What do we call the users of Low-Code or No-Code platforms that work for the IT dept?
Across the board, business and IT is seeing a transformation that is being driven by Low-Code and No-Code technologies. There is clear change in the job titles around development although the new terms have not yet stabilised.
Historically problems like this, are the indicator of genuine profound change!
Low-Code and No-Code is definitely not a replacement for developers or an IT department, and we will never be out of jobs (who will develop the Low-Code tools, who will design and build the surrounding complex architecture?). However, there are some great side-effects:
- Business employees are learning the basics of
- Development processes – the how-to and why they are beneficial, as Low/No-Code processes need to be constrained to stop ballooning and undocumented code.
- Code and processes are more easily aligning with business processes.
- Programmatic thought.
This is an exciting time, not only because we are seeing those at the forefront of the new technology explosion see their ideas come to fruition, but also because IT departments will see more understanding from business (as they learn more about IT as they onboard with the LCNC applications and processes), and this is driven by business and economics.
The language problem
Across many eras in IT there seems to be one thing that stands out about true – long lasting and permanent changes to the IT landscape break the language used in the current IT ecosystem. So any “language break-down” emerging is evidence of a strong of a probable trend being confirmed as profound change!

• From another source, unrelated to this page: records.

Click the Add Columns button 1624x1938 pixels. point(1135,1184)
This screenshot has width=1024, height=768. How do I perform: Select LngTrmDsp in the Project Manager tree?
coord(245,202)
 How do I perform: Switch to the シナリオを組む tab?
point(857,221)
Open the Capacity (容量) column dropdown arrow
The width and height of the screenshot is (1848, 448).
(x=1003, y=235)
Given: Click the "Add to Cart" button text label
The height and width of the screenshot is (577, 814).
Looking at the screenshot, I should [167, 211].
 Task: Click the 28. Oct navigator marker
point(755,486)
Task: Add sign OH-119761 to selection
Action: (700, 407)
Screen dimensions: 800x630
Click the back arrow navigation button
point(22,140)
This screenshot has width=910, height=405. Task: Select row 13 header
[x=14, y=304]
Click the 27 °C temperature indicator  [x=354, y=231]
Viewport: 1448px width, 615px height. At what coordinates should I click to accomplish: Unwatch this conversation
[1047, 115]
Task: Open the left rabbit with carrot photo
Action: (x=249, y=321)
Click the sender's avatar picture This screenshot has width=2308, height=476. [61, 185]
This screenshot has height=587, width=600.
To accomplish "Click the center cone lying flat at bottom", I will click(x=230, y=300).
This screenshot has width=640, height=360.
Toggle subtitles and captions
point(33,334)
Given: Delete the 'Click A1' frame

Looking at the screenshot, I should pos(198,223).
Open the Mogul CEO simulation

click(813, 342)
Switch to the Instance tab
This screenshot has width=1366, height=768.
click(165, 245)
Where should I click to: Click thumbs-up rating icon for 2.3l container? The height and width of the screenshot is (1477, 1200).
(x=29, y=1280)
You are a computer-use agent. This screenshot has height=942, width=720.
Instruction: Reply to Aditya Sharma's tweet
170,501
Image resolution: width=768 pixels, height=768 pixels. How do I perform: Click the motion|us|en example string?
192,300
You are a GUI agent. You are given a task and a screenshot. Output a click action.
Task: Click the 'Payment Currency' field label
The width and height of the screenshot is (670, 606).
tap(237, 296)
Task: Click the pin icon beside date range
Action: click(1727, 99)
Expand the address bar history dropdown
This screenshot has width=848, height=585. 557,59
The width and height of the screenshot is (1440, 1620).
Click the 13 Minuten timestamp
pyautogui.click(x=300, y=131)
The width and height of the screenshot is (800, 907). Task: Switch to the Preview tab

Some changes are fast and have “epoch moments”. Some are slow and creep up on us, leading us to say “this has always been known, but we never said it before in that way”.
Economists note that the one thing that stands out about genuine large scale change, is that the new activity will change what people do, how they are specialised and the job titles that describe it.
A good example of this is web-design. Initially we just had “web-designer”, before shattering that role into multiple disciplines, as we came to understand that improving the interfaces on a website was inherently complex, and architecture was only half the problem. We now have roles like (Sven Jenzer, 2023, Typical UX disciplines, [ONLINE] Available at: https://en.wikipedia.org/wiki/Parenthetical_referencing, Accessed 27 January 2023):
- User Research
- Information Architecture
- Interaction Design
- Usability Evaluation
- Accessibility Evaluation
- Visual Design
We need new job titles in development, so that Low-Code enabled developers can be classified in a way that reflects any extra value that they bring. While distinguishing them from citizen developers who, whilst they are not IT people, are doing ad hoc IT tasks to improve their role and also need a way of classifying their extra skills.
What is the solution?
Let’s look at the typical range of developer roles that we currently have:
- IT Manager
- Technical Architect
- Technical Lead
- Senior Developer
- Junior Developer
- Trainee Developer
We currently have no way of expressing the extra values that trained Low-Code developers and No-Code citizen developers bring. So, let’s break this down, essentially we are trying to express:
- Experience level
- Value to the business
- Potential leadership role
- Area of expertise
Using these taxonomies, we could potentially create new titles to express these, such as ApiOpenStudio Developer, Senior RapidAPI Developer, Junior Zapier Architect. However, this does beg the question, are users of Zapier or RapidAPI developers or architects? To be honest, not really, and they are definitely not architects. So this will not suffice.
I’m not posing a solution to this yet, and just want to open the floor to a problem that is likely to surface very soon, when those that have spent the time learning these skills want to express their new-found knowledge recognised by the business, or businesses want to find workers with the assets and skills that they want.